I traveled to Chennai to conduct clinical research on triage in the emergency department (ED). My classmate Jesse Berman and I had both received Global Health Fellowships from Einstein to help fund the project. Conversations with Einstein alumnus Dr. Kumar Alagappan led us to Dr. Pari Rajavelu, the head of the emergency department at Sundaram Medical Foundation (SMF) in Chennai.

Over the months prior to our trip, Jesse and I developed a research plan. We arrived several days after our first-year final exams, eager to tackle the question of how to provide triage (the cornerstone of initial management) efficiently and effectively in resource-poor emergency departments.

Several triaging systems currently exist worldwide, yet only a few have been studied and validated sufficiently. SMF, the Chennai hospital, like nearly 60 percent of hospitals in the U.S., uses the Emergency Severity Index (ESI) to prioritize patients.

ESI is a five-level scale that places patients into different tiers based on the acuity of the disease and the number of ED resources expected to be used. Thus, it is a subjective system; it relies upon experienced nurses to predict resource usage for presenting patients. This is an exceedingly difficult task, especially in short-staffed hospitals that are forced to keep their more experienced nurses within the ED and not in triage.

An alternative, the Modified Early Warning Score (MEWS), is increasingly being used as a triage tool. MEWS was originally developed for monitoring inpatient status; it is now being modified for triage use. Recently, South Africa adopted a modified MEWS—the South African Triage Score—as its national triage protocol. MEWS relies on vital parameters to calculate a numeric score and is a more objective tool than ESI.

Jesse and I worked with an emergency-medicine resident, Ranjit Sam, to carry out the project. The goals of the study were to validate and compare ESI, the more subjective triage protocol, with MEWS, the more objective one. Additionally, we set out to find a way to blend the two scoring systems, taking the best from each.

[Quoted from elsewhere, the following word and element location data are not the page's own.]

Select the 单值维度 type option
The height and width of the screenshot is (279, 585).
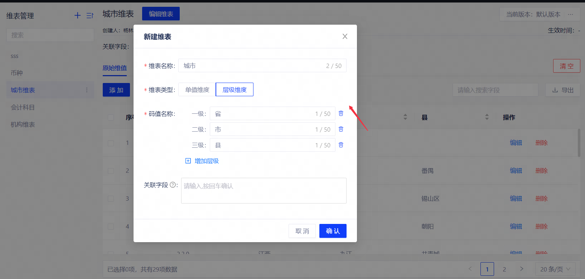[x=197, y=89]
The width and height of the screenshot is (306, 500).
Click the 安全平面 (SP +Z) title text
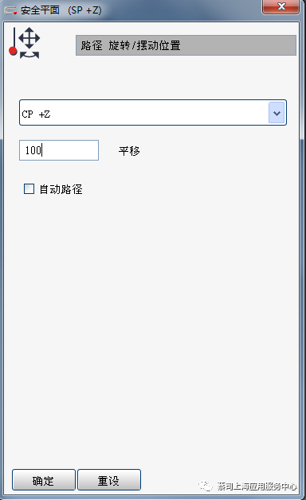click(61, 10)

Ultimately, we hope to provide less experienced triage nurses with a tool that will aid them in effectively triaging patients to the ED. We collected relevant data on roughly 1,000 patients who presented to the ED over a 30-day period, and we are still working with a biostatistician to analyze the data.

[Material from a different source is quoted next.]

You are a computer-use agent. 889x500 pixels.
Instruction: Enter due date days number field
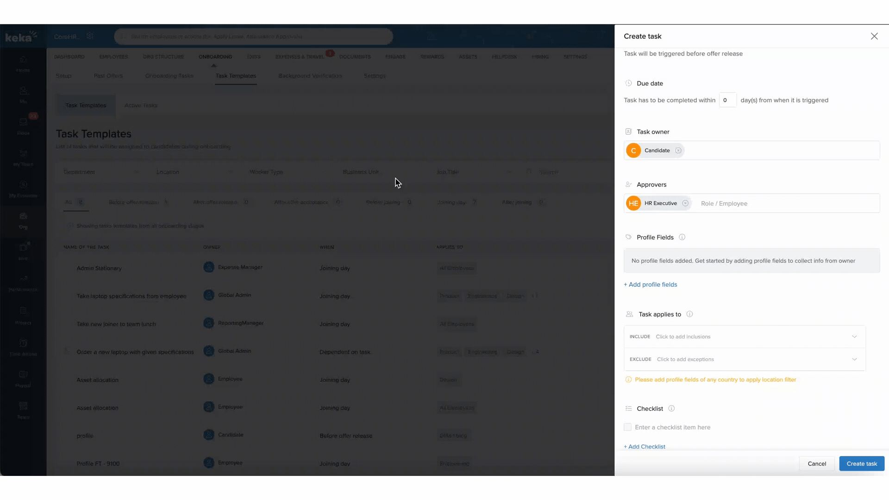728,100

Most of our days were spent in the emergency department. SMF has a 14-bed ED located in Anna Nagar, Chennai, that sees 18,000 to 20,000 patients a year. Diabetes, tuberculosis and malaria were frequently observed within the patient population.

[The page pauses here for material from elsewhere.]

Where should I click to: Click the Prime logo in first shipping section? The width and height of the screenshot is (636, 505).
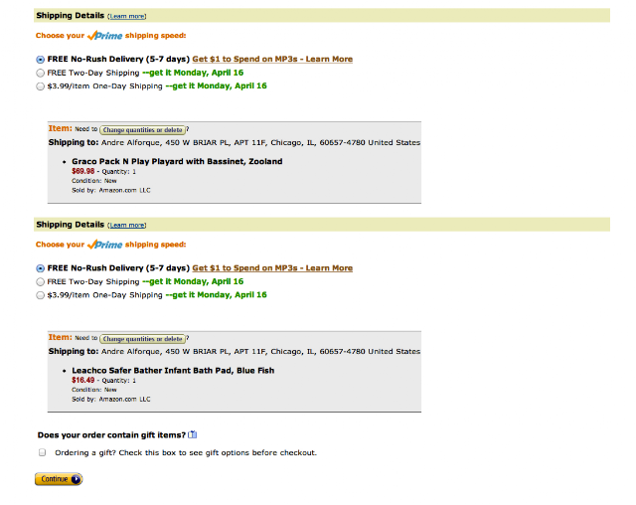pyautogui.click(x=104, y=36)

It was interesting to observe and learn how healthcare works in India. The cost of treatment in U.S. dollars seems quite low. For example, the price of an ED consultation is about 200 rupees ($3.30)—about the same cost as two beers and a loaf of bread. Because only the wealthy can afford medical coverage, most people pay out-of-pocket costs at a billing desk located at the center of the ED.

I’m excited to see our research project to completion. I’ve also taken stock of this incredible global health experience.

It’s remarkable how five weeks in an exotic land can change your frame of reference. When I arrived in India, it seemed to move at an almost sleepy pace, despite the dense concentration of people. Yet when I returned home to the Bronx, I found myself missing my daily strolls and interactions. I fondly miss the quirks of South India. I now long to experience again things that were at first difficult and troublesome.

My experience had an impact on the way I view the world. I feel more well rounded and open minded, more of a global citizen. This can only help my future career as a physician and the patients I’ll serve.